Figure 5.

XBP1 deficiency leads to autophagy-mediated degradation of mHtt in cellular models of HD. (A) NSC34 shXBP1, shIRE1α or shCTR cells were transfected with an expression vector for polyQ₇₉-EGFP, and after 48 h cells were treated with MG132 (10 and 1 μm) for 8 h, or with 10 mm 3-MA or 10 μm wortmannin for 16 h and polyQ₇₉-EGFP aggregation analyzed by western blot in 4–12% polyacrylamide gradient gels. (B) Examples of polyQ₇₉-EGFP intracellular inclusions in shXBP1 cells untreated or treated with 3-MA are presented, visualized by fluorescent microscopy.

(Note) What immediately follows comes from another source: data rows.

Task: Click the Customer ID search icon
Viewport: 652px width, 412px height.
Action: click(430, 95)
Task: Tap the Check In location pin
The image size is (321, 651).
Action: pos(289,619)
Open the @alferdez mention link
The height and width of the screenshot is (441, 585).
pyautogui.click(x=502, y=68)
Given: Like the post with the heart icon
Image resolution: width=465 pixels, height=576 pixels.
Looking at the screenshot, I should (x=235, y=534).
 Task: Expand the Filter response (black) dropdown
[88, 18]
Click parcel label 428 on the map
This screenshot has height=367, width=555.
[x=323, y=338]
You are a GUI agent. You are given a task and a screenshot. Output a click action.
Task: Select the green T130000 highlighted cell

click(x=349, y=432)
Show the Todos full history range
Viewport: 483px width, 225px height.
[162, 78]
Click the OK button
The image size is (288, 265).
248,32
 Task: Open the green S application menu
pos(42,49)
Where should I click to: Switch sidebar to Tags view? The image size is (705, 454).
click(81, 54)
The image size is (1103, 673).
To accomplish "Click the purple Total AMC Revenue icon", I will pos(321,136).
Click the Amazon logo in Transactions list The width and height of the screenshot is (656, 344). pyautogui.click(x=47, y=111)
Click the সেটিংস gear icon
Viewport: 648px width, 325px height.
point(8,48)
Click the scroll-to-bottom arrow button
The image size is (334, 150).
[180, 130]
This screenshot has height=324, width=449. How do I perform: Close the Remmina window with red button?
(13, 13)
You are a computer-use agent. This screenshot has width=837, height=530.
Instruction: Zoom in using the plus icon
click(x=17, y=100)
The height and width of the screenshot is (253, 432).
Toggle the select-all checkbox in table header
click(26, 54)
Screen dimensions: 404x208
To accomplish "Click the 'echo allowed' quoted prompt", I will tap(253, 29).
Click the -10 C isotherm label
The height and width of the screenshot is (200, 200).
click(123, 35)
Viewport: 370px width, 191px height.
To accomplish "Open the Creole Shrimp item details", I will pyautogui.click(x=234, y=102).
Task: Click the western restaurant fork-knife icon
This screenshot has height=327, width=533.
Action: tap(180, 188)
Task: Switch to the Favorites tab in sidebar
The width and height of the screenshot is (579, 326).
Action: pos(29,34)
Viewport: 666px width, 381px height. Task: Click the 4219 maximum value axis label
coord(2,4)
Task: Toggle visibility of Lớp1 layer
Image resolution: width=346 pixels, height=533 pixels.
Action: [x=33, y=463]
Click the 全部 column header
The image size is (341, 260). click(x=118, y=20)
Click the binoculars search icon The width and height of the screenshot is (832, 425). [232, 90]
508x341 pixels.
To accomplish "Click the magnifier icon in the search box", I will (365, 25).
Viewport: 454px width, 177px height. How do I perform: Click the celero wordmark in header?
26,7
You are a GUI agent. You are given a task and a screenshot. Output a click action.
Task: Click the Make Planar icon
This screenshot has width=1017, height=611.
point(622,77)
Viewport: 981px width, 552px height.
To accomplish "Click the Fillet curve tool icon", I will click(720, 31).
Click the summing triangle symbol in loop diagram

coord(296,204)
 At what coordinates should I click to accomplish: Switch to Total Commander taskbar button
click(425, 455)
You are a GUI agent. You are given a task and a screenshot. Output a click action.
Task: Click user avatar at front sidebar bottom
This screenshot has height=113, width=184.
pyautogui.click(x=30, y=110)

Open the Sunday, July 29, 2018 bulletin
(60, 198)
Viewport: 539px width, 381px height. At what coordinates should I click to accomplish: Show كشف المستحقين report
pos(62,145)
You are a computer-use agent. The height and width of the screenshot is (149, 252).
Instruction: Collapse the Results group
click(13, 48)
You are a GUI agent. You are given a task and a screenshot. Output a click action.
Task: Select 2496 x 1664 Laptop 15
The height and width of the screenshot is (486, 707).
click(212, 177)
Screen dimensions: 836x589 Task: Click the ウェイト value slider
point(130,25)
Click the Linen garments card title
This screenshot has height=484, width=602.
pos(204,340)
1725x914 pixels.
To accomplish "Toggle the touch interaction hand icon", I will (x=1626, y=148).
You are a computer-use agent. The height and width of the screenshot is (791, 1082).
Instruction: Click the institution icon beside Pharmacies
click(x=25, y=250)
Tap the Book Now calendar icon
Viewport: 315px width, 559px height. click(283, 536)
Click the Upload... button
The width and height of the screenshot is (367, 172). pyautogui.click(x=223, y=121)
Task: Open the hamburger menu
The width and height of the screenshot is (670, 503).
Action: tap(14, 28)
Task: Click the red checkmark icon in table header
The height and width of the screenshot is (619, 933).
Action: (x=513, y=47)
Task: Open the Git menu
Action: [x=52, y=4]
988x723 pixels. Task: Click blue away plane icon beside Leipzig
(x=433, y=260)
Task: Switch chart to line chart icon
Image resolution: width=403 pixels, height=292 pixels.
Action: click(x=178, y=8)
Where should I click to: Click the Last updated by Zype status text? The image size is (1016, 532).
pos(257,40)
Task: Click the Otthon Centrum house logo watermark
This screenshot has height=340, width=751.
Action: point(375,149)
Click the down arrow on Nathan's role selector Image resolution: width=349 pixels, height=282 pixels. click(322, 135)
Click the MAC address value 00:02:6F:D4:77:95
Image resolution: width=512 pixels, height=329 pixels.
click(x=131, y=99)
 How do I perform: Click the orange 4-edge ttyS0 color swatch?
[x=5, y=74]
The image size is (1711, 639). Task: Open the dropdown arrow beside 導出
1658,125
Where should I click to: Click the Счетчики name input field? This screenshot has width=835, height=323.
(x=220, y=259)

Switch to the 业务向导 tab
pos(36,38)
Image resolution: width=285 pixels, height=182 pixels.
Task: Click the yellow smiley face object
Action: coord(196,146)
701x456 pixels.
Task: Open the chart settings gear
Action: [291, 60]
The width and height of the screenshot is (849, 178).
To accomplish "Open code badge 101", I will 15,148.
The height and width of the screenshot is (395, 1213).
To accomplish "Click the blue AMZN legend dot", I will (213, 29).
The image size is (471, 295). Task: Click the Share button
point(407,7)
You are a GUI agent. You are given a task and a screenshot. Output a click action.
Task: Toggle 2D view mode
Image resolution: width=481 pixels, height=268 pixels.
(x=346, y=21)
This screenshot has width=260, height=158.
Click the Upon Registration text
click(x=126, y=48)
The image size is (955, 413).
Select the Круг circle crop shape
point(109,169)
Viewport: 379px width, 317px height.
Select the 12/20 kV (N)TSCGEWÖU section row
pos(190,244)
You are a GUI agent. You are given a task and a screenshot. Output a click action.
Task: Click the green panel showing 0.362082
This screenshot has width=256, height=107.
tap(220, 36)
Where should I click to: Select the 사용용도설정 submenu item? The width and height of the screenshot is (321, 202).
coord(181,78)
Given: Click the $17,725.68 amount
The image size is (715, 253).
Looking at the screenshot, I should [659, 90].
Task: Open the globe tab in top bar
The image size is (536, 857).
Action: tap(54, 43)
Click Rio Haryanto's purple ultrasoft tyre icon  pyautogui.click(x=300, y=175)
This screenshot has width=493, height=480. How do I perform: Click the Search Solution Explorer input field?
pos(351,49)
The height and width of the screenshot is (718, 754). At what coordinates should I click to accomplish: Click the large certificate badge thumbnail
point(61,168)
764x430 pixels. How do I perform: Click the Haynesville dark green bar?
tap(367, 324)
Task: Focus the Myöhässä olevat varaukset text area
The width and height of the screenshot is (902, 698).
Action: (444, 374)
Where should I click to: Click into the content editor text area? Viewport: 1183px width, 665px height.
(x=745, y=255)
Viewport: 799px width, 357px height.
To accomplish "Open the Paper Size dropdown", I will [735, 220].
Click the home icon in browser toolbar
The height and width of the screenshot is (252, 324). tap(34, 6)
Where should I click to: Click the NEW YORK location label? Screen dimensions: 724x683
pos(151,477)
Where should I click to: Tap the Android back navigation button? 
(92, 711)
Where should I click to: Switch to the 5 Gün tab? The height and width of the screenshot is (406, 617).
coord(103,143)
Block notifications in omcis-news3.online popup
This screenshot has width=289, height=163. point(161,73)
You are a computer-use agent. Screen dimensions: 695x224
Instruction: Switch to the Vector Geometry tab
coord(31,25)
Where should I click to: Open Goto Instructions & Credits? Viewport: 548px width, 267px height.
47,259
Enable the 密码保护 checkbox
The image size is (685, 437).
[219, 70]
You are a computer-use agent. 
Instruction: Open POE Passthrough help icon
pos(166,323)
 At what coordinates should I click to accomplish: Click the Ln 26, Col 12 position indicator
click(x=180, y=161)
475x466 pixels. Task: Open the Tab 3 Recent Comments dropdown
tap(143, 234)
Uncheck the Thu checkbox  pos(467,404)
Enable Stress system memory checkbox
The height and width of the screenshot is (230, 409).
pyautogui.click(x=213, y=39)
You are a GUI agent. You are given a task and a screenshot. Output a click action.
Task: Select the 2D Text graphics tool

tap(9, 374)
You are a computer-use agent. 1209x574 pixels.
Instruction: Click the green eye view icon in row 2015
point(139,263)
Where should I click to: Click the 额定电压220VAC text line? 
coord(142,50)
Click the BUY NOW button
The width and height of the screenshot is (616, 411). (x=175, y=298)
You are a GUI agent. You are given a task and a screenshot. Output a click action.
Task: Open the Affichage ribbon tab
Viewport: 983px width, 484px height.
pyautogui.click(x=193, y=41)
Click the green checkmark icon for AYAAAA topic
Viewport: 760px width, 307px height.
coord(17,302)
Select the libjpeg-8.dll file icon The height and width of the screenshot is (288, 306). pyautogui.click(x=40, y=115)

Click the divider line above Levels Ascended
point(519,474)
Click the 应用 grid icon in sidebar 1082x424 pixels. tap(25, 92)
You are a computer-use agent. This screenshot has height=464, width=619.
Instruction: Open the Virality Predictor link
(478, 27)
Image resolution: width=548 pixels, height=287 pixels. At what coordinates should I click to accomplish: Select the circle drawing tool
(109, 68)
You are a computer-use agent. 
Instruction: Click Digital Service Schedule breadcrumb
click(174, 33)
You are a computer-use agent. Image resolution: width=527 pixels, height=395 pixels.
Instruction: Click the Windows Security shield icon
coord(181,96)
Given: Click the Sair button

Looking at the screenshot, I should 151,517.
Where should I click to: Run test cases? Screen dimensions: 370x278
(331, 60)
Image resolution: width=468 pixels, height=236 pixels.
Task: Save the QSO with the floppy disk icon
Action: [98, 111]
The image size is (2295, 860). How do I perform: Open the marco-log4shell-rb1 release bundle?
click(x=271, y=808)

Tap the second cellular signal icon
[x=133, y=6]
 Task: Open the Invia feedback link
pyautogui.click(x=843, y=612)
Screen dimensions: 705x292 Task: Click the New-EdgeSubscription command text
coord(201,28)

Scale bar, 50 μm. (C) PolyQ₇₉-EGFP aggregates observed in (A) were quantified in each treatment and for comparison normalized to the value obtained in non-treated shCTR cells. (D) NSC34 cells were transiently transfected with expression vectors for polyQ₁₁-EGFP and polyQ₇₉-EGFP. After 24 h, cells were stained with lysotracker and DAPI, and the co-localization with polyQ₇₉-EGFP intracellular inclusions was determined by confocal microscopy. Scale bar, 10 μm. (E) NSC34 shCTR or shXBP1 cells were transiently transfected with expression vectors for LC3-EGFP and stained with DAPI and visualized by confocal microscopy. After 48 h, cells were treated with 10 mm 3-MA for 16 h. Scale bar, 20 μm. (F) To monitor LC3 flux through the autophagy pathway in Neuro2A shCTR or shXBP1, cells were treated or not with a lysosome inhibitor cocktail (lys. inh.) containing 200 nm bafilomycin A₁, 10 μg/ml pepstatin and 10 μg/ml E64d for indicated time points and endogenous LC3 levels monitored by western blot. Hsp90 levels served as loading control. (G) Kinetics of the accumulation of LC3-II protein showed in (F) was quantified and normalized to Hsp90 levels and then to non-treated shCTR cells.